Though doctors and scientists are building consensus through research, the connection remains largely anecdotal, witnessed by physicians or reported by tenants' rights advocates on a case-by-case basis, The Press Democrat found as part of a yearlong investigation into substandard housing in the county.
Sonoma County's lead health agency, a $247 million department overseeing public health and welfare initiatives for nearly 500,000 residents, does not keep track of housing violations that state officials say can present dire health and safety threats for people who live in slum conditions. County health officials also rarely get involved with investigations into substandard housing allegations.
The county's Department of Health Services is charged with inspecting restaurants to ensure food is safe, for intervening in mental health and psychiatric crisis and for preventing the spread of infectious diseases, among other mandates.
But county public health officials say they have little role in overseeing housing stock and ensuring its safety. They also have no data on how squalid housing affects the health of local renters.
“We are not the enforcement agency,” said Karen Milman, the county's public health officer, who pointed out that county and city code inspectors are in charge of state health and safety investigations on housing. “But we'll come in and write a letter if we're asked.”
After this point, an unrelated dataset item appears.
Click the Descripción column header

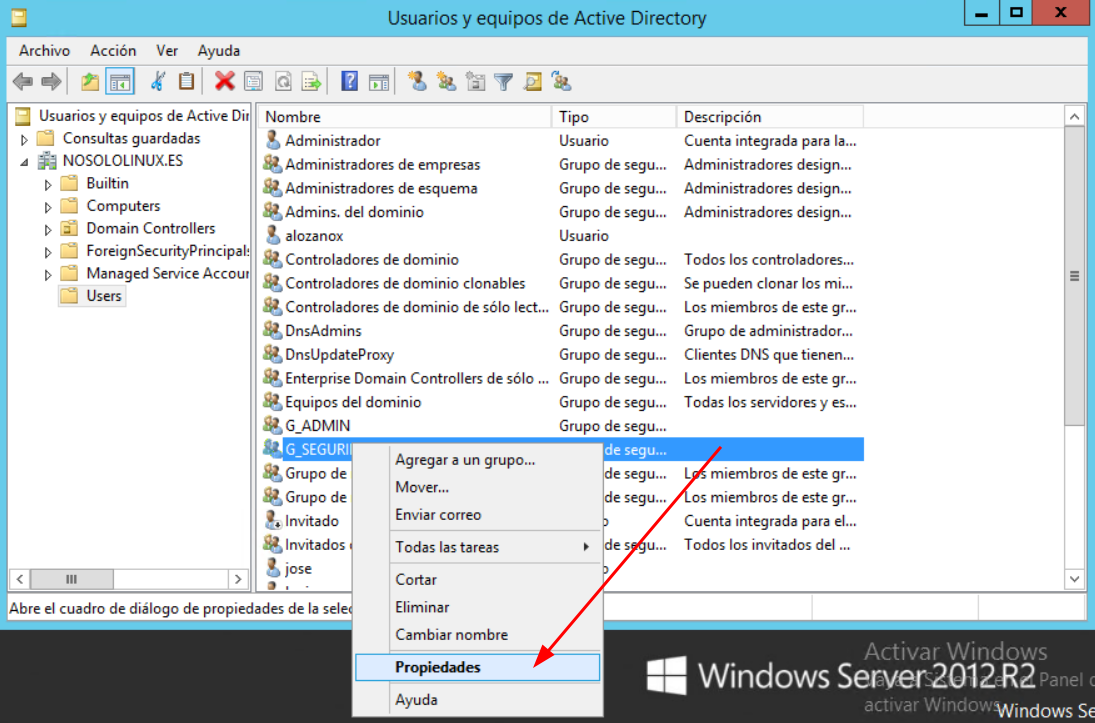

Milman said health department officials sometimes write letters of support for open code enforcement investigations, but their input is not used as a primary tool to assist tenants or force landlords to make repairs in housing units that are found to be substandard. Milman said health officials get involved in roughly 10 substandard housing cases per year.
By comparison, city and county agencies last year were handling more than 250 unresolved cases on substandard housing.
“We get involved when we're asked, but not everyone always complains, so our hands are a little tied on this,” she said, referring to instances in which health officials join code enforcement officials on routine inspections.
Few if any local governments around the United States track the health effects of substandard housing because of the expense, patient privacy issues and the difficult of coordinating with medical providers.
Milman said she was aware of just one jurisdiction, King County in Washington, that had done such work.
“That was a clinical trial, so they had specific asthma research funding,” Milman said. “I'm certainly concerned about the effect substandard housing can have on someone's health, but it's hard to quantify the magnitude of the problem.”
Slum housing conditions - including mold, vermin and insect infestations, faulty plumbing and shoddy electrical wiring - can risk tenants' physical safety and contribute to lasting health problems - especially in the young and the old, according to peer-reviewed studies and U.S. experts in public and environmental health. Such conditions also can lead to mental health problems, including depression, stress and anxiety, the experts say.
One of the most pressing repercussions is respiratory illness, health experts said. In Sonoma County, more than 18 percent of the population has been diagnosed with asthma, higher than the statewide average of 14 percent, according to county health data.
Medical research has not concluded that mold and other housing problems cause asthma. But the chronic disease has a range of environmental triggers, including outdoor pollens, air pollution and cigarette smoke, as well as indoor mold, which can make the disease worse.
Asthma researchers also are beginning to establish a link with cockroaches and rodents in housing.
“The evidence is really strong and clear,” said James Krieger, a Seattle-based doctor and leading health researcher on the matter. “Problems in the home, with mold and cockroaches … trigger asthma, and kids are more at risk because their bodies are so small.”
Krieger, the former King County chief of chronic disease and injury prevention, found in a 2010 study published in the journal Pediatric Allergy, Immunology and Pulmonology that 40 percent of the asthma risk for low-income children and nonwhite children is attributable to residential allergens associated with substandard housing conditions.
“If you're a poor person of color, you're more likely to be exposed to these asthma sensitizers found in homes,” Krieger wrote.